You
can have Obamacare. Or you can take the current Republican re-do.
Have you read it? Do you know exactly what's in it? Of course not.
I can tell you this. Every possible healthcare bill has the same flaw.
It's called death. I'll explain in a moment.
But first I want to mention that, for the past decade, as a working
reporter, I've taken many actions to put a piece of medical information
in front of mainstream news media, and they won't bite. No matter
what. I've published the information, backed it up seven ways from
Sunday, and it doesn't matter. No dice.
Here it is. Again. Every year, like clockwork, the US medical system
kills 225,000 people. That's a mainstream conclusion. A conservative
conclusion. By extrapolation, that means the US medical system kills
2.25 MILLION people per decade.
Therefore, any new law that places more Americans inside the medical
system through insurance plans will increase those death numbers. The
death numbers will rise to new heights.
Where does the 225,000 death figure come from? A review in the July 26,
2000, Journal of the American Medical Association, titled:
"Is US Health really the Best in the World?" The author was Dr. Barbara Starfield, a revered public health expert at the Johns Hopkins School of Public Health.
When I interviewed her in 2009, not long before her death, I asked
whether the federal government was doing anything to comprehensively fix
the medical horror show, and whether any official from the government
had approached her to consult on that fix. To both questions, she
emphatically answered:
"NO."
In her Journal review, Starfield broke down the ongoing medical tragedy
this way: annually, 106,000 Americans die from the effects of
correctly prescribed, FDA approved, medicines. 119,000 Americans die as a result of mistreatment and errors in hospitals.
Again, it doesn't matter what kind of national health insurance plan you
prefer. As long as it puts more Americans under the umbrella of the
medical system, the death figures will rise.
Starfield was not the only person to blow the whistle.
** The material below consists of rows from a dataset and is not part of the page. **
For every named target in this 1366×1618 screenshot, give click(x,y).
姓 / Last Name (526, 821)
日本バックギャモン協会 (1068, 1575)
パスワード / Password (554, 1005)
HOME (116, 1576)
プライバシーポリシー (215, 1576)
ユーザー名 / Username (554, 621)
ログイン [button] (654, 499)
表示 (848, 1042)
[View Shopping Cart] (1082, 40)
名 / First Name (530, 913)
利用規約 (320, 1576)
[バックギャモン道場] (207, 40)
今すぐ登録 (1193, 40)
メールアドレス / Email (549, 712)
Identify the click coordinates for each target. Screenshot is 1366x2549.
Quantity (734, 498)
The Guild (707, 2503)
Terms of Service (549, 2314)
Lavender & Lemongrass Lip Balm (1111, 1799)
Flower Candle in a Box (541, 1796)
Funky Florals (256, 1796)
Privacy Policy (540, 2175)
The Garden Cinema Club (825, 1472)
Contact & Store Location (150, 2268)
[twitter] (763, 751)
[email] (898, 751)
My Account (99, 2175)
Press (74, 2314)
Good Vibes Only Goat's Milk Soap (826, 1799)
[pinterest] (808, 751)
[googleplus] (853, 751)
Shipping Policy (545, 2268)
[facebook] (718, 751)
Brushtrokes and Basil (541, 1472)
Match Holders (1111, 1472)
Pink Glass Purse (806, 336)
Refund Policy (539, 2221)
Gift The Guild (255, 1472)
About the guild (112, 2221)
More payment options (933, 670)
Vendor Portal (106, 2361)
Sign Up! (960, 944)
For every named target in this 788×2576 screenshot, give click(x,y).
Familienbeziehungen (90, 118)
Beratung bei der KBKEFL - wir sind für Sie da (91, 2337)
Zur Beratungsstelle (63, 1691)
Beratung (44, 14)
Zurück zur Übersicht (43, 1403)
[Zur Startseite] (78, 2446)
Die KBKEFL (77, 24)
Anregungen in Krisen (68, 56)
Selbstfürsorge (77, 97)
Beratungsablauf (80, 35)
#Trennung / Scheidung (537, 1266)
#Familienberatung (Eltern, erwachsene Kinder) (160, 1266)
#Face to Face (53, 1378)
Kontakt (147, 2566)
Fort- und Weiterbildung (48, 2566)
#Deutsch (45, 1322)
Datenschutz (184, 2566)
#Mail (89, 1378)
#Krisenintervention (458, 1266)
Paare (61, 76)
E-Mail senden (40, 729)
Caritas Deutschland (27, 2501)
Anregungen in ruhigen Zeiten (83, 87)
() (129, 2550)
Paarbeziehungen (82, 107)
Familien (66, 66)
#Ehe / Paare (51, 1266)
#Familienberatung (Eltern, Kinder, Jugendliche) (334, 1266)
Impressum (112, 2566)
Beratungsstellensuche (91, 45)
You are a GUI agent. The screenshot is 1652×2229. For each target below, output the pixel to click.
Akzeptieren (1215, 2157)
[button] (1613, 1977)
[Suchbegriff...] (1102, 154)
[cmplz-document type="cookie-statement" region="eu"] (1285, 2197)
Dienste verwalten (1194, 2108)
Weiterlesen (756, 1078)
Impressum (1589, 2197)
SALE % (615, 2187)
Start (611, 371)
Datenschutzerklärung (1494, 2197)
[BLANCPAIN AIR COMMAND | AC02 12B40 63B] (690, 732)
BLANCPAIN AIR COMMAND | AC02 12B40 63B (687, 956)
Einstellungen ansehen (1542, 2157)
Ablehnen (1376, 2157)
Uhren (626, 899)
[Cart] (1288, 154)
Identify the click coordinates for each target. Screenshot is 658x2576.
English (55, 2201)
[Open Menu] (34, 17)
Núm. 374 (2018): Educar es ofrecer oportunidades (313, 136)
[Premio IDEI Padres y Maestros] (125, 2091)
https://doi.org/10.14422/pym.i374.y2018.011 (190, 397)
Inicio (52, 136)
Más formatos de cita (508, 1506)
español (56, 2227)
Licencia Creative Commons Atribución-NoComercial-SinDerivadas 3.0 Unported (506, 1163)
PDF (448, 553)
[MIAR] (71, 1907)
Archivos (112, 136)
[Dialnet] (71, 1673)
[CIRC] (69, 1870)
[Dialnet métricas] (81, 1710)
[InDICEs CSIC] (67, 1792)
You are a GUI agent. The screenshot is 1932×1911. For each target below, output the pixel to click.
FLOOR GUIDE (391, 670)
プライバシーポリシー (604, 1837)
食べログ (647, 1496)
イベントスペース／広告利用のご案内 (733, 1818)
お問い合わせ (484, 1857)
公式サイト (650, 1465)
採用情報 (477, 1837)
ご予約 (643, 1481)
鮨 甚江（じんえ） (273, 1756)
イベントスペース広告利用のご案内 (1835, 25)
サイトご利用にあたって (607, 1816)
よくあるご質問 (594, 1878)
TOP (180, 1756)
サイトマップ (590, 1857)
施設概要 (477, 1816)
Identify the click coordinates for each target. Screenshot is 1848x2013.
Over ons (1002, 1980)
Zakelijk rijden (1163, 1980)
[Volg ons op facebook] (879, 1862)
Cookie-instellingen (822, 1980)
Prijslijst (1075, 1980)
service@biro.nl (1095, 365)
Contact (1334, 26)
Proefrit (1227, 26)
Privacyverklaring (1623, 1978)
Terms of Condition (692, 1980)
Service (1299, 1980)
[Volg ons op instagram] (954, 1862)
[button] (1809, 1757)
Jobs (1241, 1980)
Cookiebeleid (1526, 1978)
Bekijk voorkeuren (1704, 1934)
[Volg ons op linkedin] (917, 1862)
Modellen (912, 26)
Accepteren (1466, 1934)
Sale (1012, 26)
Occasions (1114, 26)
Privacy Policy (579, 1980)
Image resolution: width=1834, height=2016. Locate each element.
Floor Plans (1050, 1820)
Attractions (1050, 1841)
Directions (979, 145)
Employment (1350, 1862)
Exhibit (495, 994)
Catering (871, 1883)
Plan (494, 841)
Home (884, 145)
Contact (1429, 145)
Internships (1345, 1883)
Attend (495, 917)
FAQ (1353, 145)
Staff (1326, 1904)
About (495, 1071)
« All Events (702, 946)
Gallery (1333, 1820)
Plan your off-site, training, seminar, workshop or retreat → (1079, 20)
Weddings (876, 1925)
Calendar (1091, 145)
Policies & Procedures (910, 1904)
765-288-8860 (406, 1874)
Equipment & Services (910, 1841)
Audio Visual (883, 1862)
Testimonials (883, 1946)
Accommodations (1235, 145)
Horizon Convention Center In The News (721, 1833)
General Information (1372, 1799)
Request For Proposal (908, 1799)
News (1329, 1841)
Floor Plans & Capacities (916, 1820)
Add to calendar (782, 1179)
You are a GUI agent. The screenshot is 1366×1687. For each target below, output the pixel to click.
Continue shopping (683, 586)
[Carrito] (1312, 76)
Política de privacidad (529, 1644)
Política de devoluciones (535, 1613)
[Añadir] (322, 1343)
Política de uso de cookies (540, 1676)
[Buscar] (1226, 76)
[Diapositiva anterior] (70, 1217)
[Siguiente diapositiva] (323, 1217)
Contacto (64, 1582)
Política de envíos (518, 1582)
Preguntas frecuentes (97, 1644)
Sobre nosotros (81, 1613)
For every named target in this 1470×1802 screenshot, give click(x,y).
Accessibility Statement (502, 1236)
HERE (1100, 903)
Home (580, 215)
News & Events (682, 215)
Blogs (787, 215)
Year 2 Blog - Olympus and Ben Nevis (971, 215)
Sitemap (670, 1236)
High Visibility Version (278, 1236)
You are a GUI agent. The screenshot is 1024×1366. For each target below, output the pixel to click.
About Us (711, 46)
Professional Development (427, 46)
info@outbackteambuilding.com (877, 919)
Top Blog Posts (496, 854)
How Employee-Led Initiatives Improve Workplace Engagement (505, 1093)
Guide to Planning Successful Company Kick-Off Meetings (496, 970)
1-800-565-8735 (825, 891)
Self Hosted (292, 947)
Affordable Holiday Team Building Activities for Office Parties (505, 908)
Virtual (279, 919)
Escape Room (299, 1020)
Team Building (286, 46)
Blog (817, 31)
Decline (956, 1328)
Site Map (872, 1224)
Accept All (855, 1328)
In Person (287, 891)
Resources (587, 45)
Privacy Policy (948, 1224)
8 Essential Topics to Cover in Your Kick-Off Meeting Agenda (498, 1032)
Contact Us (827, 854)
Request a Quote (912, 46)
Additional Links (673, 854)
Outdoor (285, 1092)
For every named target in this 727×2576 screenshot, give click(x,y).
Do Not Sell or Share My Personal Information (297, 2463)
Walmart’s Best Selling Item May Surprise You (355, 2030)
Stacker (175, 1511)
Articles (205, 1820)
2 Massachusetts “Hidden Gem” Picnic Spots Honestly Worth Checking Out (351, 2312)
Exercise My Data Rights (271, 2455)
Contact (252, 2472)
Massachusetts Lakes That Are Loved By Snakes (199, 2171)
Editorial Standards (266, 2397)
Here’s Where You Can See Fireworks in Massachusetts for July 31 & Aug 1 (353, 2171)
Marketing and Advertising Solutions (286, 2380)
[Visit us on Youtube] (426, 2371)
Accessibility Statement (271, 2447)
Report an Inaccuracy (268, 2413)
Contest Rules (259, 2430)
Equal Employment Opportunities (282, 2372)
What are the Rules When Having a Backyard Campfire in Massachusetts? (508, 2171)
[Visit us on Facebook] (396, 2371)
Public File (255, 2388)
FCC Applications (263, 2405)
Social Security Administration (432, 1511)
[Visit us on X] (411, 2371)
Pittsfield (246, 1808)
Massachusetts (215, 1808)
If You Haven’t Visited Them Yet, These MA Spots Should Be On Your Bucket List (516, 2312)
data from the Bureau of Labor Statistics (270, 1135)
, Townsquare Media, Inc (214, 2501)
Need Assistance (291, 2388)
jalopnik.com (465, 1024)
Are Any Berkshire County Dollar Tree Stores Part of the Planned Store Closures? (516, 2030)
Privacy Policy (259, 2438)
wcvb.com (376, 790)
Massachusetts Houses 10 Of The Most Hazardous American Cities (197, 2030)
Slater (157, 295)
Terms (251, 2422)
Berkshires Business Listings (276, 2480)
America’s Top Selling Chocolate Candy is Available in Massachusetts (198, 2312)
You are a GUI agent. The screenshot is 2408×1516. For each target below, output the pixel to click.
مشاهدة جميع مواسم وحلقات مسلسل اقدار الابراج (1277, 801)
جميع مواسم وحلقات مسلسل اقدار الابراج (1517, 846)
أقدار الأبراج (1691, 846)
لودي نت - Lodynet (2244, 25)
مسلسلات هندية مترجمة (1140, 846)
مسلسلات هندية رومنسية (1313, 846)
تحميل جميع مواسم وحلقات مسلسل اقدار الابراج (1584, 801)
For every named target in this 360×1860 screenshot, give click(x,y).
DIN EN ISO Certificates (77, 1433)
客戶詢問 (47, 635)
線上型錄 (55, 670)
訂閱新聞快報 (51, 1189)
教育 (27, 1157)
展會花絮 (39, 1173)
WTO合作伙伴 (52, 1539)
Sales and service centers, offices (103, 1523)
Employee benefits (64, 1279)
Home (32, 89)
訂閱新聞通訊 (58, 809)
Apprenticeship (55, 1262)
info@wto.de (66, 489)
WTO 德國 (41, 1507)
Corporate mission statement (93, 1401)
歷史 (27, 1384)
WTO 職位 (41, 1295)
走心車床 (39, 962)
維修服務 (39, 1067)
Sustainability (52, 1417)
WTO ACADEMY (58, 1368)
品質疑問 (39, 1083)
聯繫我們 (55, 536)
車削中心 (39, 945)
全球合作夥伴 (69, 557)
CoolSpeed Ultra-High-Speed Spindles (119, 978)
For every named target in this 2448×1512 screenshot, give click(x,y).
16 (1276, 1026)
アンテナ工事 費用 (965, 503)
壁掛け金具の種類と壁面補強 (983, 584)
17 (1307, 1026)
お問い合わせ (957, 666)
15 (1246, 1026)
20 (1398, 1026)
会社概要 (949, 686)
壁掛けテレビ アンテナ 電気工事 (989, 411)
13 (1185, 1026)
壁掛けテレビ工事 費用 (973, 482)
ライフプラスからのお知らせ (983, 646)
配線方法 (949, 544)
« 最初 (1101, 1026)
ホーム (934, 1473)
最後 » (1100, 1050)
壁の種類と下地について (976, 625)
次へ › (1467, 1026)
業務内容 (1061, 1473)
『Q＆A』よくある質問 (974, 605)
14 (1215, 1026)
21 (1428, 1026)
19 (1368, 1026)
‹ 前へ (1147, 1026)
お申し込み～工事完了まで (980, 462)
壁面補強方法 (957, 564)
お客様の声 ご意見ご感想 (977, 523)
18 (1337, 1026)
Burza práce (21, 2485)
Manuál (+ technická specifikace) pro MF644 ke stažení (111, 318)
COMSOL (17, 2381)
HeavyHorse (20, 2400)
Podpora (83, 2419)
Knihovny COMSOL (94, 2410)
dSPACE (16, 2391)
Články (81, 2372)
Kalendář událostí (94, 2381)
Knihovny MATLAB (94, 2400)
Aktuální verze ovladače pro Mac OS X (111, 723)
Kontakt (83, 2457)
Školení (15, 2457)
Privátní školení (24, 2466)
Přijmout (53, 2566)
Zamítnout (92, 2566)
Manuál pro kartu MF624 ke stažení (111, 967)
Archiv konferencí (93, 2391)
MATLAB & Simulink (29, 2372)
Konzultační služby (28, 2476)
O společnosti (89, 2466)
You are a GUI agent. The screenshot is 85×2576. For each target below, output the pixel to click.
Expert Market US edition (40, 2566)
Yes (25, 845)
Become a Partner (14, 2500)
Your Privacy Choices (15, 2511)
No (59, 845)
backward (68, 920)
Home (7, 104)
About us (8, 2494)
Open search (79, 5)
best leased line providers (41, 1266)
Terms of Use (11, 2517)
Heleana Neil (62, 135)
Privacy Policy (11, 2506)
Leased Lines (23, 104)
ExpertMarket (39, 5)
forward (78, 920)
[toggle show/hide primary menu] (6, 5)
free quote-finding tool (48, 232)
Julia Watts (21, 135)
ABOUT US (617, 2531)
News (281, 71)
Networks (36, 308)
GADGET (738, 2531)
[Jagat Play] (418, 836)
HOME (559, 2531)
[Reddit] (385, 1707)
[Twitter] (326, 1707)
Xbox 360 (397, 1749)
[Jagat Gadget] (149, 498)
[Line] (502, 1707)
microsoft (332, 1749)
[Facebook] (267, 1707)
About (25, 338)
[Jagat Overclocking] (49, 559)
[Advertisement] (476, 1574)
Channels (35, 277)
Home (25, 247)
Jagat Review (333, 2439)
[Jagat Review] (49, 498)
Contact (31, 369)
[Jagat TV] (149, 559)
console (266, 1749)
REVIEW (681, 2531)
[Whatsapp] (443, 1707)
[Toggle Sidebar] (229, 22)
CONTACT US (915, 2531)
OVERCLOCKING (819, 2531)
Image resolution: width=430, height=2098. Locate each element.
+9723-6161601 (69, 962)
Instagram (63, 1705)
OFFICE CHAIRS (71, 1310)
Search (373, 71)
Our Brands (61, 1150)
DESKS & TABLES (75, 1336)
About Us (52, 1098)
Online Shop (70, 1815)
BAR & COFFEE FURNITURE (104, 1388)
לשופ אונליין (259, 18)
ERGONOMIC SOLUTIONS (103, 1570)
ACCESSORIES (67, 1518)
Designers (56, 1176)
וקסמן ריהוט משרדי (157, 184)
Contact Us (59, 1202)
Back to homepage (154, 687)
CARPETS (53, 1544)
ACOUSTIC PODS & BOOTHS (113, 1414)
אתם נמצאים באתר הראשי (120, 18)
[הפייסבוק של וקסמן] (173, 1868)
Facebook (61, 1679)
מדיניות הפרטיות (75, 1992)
I'll give you two more examples.
Consider this article,
"The Epidemic of Sickness and Death from Prescription Drugs."
The author is Donald Light, who teaches at Rowan University, and is the
2013 recipient of ASA's [American Sociological Association's]
Distinguished Career Award for the Practice of Sociology. Light is a
founding fellow of the Center for Bioethics at the University of
Pennsylvania. In 2013, he was a fellow at the Edmond J. Safra Center for
Ethics at Harvard. He is a Lokey Visiting Professor at Stanford
University.
Donald Light: "Epidemiologically, appropriately prescribed, prescription
drugs are the fourth leading cause of death, tied with stroke at about
2,460 deaths each week in the United States. About 330,000 patients die
each year from prescription drugs in the United States and Europe. They
[the drugs] cause an epidemic of about 20 times more hospitalizations
[than the deaths: 6.6 million hospitalizations annually], as well as
falls, road accidents, and [annually] about 80 million medically minor
problems such as pains, discomforts, and dysfunctions that hobble
productivity or the ability to care for others. Deaths and adverse
effects from overmedication, errors, and self-medication would increase
these figures." (ASA publication, "Footnotes," November 2014)
One more. The journal citation is: BMJ June 7, 2012 (BMJ 2012:344:e3989),
"Anticoagulants cause the most serious adverse events, finds US analysis." Author, Jeanne Lenzer.
Lenzer refers to a report by the Institute for Safe Medication
Practices: "It calculated that in 2011 prescription drugs were
associated with two to four million people in the US experiencing
'serious, disabling, or fatal injuries, including 128,000 deaths.'"
The report called this "one of the most significant perils to humans resulting from human activity."